Во многих регионах России, включая Москву, в 2020-2021 году не было детских елок. Из-за коронавируса эту часть праздника отменили, причем — впервые в истории. Нечто похожее происходило разве что сто лет назад, когда советская власть пыталась уничтожить празднование Рождества. О том, как в СССР искали идеологическую замену буржуазным праздникам, как елка вдруг вернулась в жизнь страны и как появился самый любимый советскими детьми ритуал, — в материале «Ленты.ру».
Зима 1919 года для молодой Советской России выдалась тяжелой. Кругом враги: Деникинские полчища наступают. И все московские рабочие как один пошли на фронт сражаться с белогвардейцами.
Ленин в то время был вообще везде. И допоздна в своем кабинете в Кремле работал, и перед рабочими на фабриках и заводах выступал. А когда свободная минутка выдавалась, тут же брал под рукав своего лучшего друга и соратника товарища Сталина, выводил его на набережную реки Москвы и обсуждал с ним очень важные дела.
Поскольку Ленин очень любил детей, то и со Сталиным много говорил про их судьбу. Заботило его их будущее. И хотя он был очень занят, когда воспитанники лесной школы в Сокольниках пригласили его к себе на елку, он им отказать не смог.
Эта история, рассказанная в советском диафильме 1940 года, — конечно, имеет мало отношения к реальности, хотя и основана на воспоминаниях соратника Ленина Владимира Бонч-Бруевича. Тем не менее, начиная с 1930-х годов и заканчивая закатом Советского Союза, каждый ребенок знал: Ильич ездил к воспитанникам лесной школы на елку в Сокольники, а вместе с ним, с эдаким Дедом Морозом, была Снегурочка-Крупская — его жена. Там он играл с детьми в жмурки, а потом раздавал малышам подарки.

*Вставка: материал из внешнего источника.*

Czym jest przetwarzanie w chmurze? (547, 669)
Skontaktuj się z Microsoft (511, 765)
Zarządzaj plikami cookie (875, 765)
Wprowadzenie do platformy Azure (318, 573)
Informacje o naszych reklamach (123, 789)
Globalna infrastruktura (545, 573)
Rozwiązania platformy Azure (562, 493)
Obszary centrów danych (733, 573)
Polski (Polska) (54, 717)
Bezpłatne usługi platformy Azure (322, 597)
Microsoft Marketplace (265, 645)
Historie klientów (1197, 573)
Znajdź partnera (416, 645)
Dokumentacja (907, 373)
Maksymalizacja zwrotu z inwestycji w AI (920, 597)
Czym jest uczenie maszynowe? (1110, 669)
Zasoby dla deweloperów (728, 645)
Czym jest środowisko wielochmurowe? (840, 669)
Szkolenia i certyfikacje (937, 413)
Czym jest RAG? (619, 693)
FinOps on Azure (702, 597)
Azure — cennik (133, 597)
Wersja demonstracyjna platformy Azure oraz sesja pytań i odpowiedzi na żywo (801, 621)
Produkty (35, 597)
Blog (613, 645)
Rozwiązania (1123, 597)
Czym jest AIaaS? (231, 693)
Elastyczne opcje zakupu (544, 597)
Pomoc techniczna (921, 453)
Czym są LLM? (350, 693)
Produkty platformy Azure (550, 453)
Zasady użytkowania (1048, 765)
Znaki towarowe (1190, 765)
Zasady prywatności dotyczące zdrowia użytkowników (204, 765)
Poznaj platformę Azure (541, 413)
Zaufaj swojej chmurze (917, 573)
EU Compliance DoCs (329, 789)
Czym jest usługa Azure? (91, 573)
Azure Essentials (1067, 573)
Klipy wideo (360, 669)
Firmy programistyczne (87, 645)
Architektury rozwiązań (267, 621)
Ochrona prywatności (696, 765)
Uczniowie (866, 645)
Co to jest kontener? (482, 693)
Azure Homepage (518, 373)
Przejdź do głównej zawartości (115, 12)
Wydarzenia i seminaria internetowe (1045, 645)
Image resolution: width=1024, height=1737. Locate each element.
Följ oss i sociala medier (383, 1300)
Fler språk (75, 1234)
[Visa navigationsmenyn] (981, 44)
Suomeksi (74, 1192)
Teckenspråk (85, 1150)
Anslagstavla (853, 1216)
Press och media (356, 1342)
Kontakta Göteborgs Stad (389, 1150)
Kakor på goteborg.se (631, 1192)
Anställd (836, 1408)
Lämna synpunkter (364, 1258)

Интересно, что до определенного времени эта история просто не могла занимать никакое место в информационном пространстве Советского Союза, а тем более Советской России. Ведь елка была рождественской, да и само празднование новогодних праздников в условиях «непрерывной рабочей недели» виделось как пережиток прошлого.
Тем не менее, как отмечает в своей книге «История елочной игрушки» исследователь Алла Сальникова, на протяжении первой половины 1920-х годов елка успешно уживалась с новыми революционными праздниками и «была востребована в детской среде». Что уж говорить о конце 1910-х — так что в соседстве Ленина, детей и новогодних торжеств нет ничего удивительного. Другое дело, тот диафильм об Ильиче и елке известен большинству бывших советских граждан в версии 60-х годов, в которой от Иосифа Виссарионовича не осталось и следа.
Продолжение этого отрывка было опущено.